■ Aufgabe 1:
Was fordert Senhor laut dem Text über die schwarzen Soldaten in seinen Schriften?
■ Aufgabe 2:
Setze den Text über die schwarzen Soldaten nach seinem letzten Satz fort.

■ Angezeigter Text:
-*-

Diese schwarzen Soldaten, die bereit waren, ihr Leben für Frankreichs Ehre einzusetzen, die sowohl bei ihrer Teilnahme an der Besetzung des Rheinlandes nach 19181 wie auch als Kriegsgefangene im Zweiten Weltkrieg dem deutschen Chauvinismus ausgesetzt waren, beschreiten einen langen Weg zur Versöhnung und Verständigung. Einen Weg, den Senhor theoretisch und kulturantropologisch vorbereitet und auch persönlich vollzogen hat. Der es ihm ermöglichte, über die Demütigungen der sogenannten »schwarzen Schmach am Rhein« hinweg zu schauen und in seinen Schriften unermüdlich eine Versöhnung im interkulturellen Dialog zu fordern.

-*-

■ Eingabedaten:
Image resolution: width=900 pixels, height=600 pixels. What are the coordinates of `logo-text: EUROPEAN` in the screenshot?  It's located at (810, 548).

-*-

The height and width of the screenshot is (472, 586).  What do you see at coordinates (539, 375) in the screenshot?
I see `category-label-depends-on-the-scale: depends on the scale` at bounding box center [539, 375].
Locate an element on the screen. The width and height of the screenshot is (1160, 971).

-*-

■ Erwartete Lösung 1:
Er fordert unermüdlich eine Versöhnung im interkulturellen Dialog.

■ Erwartete Lösung 2:
Dieser Weg zu einer Verständigung über kulturelle Grenzen hinweg und zu einer positiven Wahrnehmung des Fremden ist mit vielen Hürden versehen, die sich durchdringen und aufeinander beziehen. Besonders problematisch wird es dann, wenn dazu das Vergessen bzw. das Verdrängen einschneidender historischer Ereignisse notwendig ist. In Anbetracht der traumatischen Erfahrung Senghors mit Nazi-Deutschland während des Zweiten Weltkrieges ist es erstaunlich, daß er sich nirgends mit den Erlebnissen von Afrikanern in deutschen Konzentrationslagern auseinandergesetzt hat, mit den Erfahrungen von Afrikanern, die vielleicht nicht vergessen wollen, obwohl das nicht zwangsläufig die Gleichstellung von allen Deutschen mit dem Nationalsozialismus bedeuten muß. Diese Menschen wurden – von wenigen Ausnahmen abgesehen – auch von den verschiedenen französischen Regierungen völlig vergessen.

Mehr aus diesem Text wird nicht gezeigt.